Por eso, Jesús nos invita a pedir en el «Padre nuestro»: perdónanos nuestras ofensas (o deudas), como también nosotros perdonamos a nuestros deudores. Hay una correspondencia tal entre el perdón recibido (de Dios) y el perdón donado (a los hermanos), que no son separables, como si Dios supeditase aquél a éste. Y el perdón exigido es, además, un perdón de corazón. Dios nos perdona de corazón y espera que nosotros también lo hagamos. Al parecer no basta con querer perdonar (acto volitivo); es preciso perdonar en acto y de corazón. Para ello hay que hacer desaparecer el rencor o el resentimiento que lo invade. Quizá no podamos restañar la herida provocada por la ofensa. En este caso habrá que tener paciencia y dejar pasar el tiempo, que todo lo cicatriza. Pero el perdón, para que sea real, tiene que ser de corazón. De no ser así, estará siempre falto de algo. Y si carecemos de fuerzas para perdonar de este modo, habrá que acudir a la fuente de la gracia para adquirir el impulso necesario.

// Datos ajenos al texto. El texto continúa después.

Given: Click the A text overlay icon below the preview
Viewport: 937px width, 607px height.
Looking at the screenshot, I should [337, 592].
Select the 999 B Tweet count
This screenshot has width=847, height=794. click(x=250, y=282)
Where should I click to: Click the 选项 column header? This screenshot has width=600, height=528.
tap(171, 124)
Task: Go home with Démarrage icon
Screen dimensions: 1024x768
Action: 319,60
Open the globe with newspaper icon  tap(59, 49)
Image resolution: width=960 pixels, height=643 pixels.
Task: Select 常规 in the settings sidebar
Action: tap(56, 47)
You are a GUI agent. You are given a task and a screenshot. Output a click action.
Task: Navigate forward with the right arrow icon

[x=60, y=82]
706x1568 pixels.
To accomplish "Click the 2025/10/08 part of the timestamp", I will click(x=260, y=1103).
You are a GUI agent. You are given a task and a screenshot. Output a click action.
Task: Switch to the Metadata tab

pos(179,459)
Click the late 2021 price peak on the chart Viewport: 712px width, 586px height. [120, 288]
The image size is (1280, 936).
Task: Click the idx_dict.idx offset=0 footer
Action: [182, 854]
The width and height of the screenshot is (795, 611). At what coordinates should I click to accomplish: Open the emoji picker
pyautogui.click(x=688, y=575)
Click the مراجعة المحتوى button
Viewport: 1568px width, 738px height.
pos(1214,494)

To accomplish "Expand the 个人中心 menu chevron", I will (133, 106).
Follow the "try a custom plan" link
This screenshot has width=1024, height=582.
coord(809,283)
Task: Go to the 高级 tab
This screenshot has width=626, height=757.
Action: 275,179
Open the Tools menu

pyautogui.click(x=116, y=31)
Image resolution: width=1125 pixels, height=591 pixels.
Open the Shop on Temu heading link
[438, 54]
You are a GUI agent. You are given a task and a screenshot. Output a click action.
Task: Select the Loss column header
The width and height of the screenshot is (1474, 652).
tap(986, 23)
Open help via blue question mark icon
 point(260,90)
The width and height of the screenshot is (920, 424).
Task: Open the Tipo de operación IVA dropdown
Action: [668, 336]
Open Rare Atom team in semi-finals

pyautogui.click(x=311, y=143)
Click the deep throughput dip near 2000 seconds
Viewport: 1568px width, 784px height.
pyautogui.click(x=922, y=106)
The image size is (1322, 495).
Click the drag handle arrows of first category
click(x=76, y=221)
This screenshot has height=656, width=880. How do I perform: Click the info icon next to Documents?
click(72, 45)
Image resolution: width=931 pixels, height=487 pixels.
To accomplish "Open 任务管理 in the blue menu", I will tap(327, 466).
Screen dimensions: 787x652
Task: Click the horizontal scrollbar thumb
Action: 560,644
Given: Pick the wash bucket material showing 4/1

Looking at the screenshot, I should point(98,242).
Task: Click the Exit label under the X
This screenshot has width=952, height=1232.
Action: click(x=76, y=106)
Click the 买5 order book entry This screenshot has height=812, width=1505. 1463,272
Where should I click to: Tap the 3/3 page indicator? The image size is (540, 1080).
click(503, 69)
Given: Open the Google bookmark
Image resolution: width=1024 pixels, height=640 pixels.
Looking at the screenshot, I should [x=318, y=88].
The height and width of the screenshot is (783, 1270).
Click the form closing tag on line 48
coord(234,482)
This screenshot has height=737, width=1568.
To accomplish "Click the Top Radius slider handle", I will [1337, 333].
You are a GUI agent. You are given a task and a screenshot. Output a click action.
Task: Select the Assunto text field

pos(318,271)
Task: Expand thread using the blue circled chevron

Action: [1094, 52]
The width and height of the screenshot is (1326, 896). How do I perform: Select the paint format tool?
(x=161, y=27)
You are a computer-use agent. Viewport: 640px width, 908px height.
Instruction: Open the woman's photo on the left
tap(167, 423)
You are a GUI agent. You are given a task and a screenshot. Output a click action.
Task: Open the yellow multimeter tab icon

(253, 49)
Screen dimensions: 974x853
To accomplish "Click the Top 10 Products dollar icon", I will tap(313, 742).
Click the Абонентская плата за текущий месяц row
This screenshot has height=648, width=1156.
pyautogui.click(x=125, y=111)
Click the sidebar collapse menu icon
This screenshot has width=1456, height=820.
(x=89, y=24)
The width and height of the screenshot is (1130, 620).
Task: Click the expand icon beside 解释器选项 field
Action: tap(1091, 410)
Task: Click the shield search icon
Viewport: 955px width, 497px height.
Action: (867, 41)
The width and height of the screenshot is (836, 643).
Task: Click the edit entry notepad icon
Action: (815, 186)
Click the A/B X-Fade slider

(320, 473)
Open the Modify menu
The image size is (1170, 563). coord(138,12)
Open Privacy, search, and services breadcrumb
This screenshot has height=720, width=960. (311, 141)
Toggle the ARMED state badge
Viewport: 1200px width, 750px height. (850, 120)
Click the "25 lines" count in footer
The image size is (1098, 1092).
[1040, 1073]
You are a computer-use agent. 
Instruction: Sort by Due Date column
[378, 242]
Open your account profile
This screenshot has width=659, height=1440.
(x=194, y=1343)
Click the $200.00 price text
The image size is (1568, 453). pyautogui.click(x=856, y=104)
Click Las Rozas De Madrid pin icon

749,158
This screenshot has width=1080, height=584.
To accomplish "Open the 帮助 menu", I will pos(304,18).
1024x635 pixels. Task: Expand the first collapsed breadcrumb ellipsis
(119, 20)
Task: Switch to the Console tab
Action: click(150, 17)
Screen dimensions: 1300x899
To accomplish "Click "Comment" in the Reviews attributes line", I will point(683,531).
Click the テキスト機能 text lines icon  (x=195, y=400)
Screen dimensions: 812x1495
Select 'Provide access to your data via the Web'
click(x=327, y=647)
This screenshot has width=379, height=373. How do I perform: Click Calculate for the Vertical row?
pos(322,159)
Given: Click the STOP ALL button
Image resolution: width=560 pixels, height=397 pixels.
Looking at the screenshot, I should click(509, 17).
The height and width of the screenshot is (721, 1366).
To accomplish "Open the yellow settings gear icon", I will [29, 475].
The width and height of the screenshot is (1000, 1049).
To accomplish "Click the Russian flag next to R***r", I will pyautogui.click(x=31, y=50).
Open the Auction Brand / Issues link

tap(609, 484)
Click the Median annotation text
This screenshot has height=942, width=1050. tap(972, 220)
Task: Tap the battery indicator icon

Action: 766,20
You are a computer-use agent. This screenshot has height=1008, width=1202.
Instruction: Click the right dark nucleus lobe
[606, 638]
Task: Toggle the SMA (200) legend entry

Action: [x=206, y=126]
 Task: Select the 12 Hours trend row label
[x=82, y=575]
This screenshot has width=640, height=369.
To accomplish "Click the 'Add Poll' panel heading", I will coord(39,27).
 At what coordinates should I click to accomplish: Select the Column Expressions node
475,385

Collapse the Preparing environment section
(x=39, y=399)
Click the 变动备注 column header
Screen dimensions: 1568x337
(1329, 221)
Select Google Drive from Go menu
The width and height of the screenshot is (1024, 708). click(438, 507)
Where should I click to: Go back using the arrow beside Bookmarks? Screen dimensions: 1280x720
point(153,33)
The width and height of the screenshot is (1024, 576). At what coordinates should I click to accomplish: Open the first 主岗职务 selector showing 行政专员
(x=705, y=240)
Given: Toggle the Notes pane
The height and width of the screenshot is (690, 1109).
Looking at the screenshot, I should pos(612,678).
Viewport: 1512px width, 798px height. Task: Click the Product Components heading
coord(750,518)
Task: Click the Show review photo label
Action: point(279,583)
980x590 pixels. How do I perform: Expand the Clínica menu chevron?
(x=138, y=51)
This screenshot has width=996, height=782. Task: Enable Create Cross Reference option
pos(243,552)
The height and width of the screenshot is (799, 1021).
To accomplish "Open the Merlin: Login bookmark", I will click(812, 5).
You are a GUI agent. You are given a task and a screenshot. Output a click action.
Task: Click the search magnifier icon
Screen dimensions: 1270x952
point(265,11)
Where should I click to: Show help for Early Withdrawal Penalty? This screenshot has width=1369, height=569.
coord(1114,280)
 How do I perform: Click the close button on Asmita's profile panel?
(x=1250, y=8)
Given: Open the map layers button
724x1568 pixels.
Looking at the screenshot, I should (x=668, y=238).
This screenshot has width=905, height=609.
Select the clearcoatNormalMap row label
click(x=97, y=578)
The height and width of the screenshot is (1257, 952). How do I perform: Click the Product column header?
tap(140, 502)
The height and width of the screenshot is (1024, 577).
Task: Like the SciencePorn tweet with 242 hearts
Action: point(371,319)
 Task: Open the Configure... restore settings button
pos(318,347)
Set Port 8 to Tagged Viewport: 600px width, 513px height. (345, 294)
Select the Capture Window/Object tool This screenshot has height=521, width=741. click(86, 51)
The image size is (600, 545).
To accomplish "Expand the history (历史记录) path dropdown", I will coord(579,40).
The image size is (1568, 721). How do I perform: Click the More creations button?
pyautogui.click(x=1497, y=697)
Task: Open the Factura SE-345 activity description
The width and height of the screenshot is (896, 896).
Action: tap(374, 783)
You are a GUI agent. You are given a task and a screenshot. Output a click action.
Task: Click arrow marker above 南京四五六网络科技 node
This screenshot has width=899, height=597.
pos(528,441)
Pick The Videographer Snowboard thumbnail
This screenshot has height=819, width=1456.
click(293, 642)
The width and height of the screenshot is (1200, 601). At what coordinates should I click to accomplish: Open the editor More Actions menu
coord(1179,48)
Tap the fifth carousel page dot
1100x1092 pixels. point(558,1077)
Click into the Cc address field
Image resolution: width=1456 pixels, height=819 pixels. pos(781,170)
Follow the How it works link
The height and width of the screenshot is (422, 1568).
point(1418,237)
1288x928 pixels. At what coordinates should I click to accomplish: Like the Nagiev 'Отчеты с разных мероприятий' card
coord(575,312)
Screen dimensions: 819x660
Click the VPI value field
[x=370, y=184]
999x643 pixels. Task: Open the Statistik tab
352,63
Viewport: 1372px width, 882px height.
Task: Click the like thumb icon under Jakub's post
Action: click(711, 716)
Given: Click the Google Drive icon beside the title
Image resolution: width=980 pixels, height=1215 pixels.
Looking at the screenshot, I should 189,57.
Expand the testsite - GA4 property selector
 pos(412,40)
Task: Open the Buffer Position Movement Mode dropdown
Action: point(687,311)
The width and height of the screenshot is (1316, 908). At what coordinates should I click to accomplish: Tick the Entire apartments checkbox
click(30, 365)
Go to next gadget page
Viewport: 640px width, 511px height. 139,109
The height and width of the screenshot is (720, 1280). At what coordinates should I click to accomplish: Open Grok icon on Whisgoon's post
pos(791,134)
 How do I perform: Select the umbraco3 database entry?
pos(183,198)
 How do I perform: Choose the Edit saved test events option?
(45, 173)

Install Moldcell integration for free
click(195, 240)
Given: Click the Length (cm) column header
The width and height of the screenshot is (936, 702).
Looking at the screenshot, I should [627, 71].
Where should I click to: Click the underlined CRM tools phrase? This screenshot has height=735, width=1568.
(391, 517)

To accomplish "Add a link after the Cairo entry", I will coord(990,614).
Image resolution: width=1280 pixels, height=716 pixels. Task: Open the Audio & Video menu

Sólo así, perdonando de corazón podrá tornar la paz a ese corazón herido o torturado por la ofensa o la agresión sufridas. Sucede que el perdón de Dios resulta improductivo si no logra transformar nuestro corazón, es decir, si no le confiere la capacidad de perdonar al hermano. Por eso, el perdón de Dios no se hace realidad factual en nuestras vidas hasta que no provoca en nosotros ese saludable efecto de tener que perdonar a nuestros ofensores o deudores. La ofensa tiene siempre una connotación más hiriente que la deuda, a no ser que entendamos la ofensa como una deuda (afectiva) contraída con el ofendido. En cualquier caso, ambas deben ser perdonadas si el deudor u ofensor suplican el perdón porque no tienen con qué pagar o con qué reparar el daño. Dios puede esperar esto de nosotros, porque Él nos ha perdonado primero.